La persistenza dei cali dei prezzi delle abitazioni determina un tasso di variazione acquisito dell’indice per il 2016 (la variazione media annua se nei successivi tre trimestri i prezzi non variassero) negativo e pari -1%.
Il primo trimestre del 2016 conferma quindi la vischiosità dei prezzi rispetto agli andamenti del numero di abitazioni scambiate che è invece in marcato aumento (+20,6% rispetto al primo trimestre del 2015 secondo i dati diffusi dall’Osservatorio del Mercato Immobiliare dell’Agenzia delle Entrate).

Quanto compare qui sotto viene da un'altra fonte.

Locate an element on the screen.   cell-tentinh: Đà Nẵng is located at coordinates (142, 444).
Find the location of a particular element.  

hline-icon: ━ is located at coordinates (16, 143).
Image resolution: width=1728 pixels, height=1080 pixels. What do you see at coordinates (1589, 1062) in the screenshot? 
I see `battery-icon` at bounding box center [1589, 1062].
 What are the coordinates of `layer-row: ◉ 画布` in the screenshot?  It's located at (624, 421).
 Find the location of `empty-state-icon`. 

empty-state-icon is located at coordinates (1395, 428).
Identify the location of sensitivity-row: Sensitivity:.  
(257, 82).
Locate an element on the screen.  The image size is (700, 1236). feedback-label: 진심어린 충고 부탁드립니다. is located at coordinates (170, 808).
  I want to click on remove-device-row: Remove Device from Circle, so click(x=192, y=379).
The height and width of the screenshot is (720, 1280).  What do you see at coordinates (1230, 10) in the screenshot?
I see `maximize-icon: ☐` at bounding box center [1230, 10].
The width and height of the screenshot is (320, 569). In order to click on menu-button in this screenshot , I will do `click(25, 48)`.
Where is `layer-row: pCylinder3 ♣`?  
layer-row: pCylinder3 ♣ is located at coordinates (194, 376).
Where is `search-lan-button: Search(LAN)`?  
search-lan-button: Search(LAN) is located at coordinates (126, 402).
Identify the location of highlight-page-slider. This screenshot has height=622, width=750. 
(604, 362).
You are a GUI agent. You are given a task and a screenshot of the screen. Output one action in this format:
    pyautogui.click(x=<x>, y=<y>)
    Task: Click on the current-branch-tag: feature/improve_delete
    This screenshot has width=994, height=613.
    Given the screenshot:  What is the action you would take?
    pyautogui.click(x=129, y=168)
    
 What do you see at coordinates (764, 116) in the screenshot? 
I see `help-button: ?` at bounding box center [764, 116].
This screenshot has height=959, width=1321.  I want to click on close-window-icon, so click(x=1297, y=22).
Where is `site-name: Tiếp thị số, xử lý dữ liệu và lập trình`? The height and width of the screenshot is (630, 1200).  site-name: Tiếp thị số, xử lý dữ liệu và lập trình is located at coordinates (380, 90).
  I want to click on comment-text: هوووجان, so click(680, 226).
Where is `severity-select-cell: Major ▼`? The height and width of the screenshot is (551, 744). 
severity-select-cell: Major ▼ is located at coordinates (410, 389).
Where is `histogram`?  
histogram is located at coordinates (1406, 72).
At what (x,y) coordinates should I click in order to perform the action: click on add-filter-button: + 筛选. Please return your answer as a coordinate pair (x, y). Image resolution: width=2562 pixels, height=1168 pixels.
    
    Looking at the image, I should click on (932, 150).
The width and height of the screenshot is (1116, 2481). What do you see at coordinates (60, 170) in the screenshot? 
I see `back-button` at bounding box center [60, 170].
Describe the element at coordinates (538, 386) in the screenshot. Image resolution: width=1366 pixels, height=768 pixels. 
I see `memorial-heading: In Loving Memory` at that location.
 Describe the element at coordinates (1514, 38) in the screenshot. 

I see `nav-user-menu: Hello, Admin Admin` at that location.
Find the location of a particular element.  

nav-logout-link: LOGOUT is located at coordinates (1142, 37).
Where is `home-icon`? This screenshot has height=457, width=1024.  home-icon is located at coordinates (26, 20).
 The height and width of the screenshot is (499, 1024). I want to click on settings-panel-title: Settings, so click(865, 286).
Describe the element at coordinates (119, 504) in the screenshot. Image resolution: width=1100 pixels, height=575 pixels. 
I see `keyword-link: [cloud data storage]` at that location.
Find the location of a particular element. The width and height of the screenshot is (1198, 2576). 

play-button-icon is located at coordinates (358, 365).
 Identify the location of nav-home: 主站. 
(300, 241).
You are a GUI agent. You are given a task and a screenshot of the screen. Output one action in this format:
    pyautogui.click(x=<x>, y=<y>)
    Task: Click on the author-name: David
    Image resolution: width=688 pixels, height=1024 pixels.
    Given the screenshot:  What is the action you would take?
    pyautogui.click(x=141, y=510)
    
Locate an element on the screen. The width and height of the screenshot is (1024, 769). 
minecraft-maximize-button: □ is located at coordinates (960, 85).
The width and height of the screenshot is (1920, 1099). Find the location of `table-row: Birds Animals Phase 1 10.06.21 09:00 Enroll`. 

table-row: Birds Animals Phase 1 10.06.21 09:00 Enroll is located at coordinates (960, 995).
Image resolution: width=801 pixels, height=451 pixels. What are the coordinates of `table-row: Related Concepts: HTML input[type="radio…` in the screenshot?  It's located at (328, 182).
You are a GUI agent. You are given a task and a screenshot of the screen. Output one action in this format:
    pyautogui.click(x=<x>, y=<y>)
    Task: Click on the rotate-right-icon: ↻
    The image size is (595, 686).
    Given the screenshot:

La riduzione della flessione tendenziale dell’indice riguarda sia i prezzi delle abitazioni esistenti (-1,4% da -1,8% del quarto trimestre 2015) sia quelli delle abitazioni nuove (-0,7% da -1,4%).
Analogamente, il ribasso congiunturale è dovuto, in uguale misura, sia ai prezzi delle abitazioni nuove sia ai prezzi di quelle esistenti (-0,4% in entrambi i casi).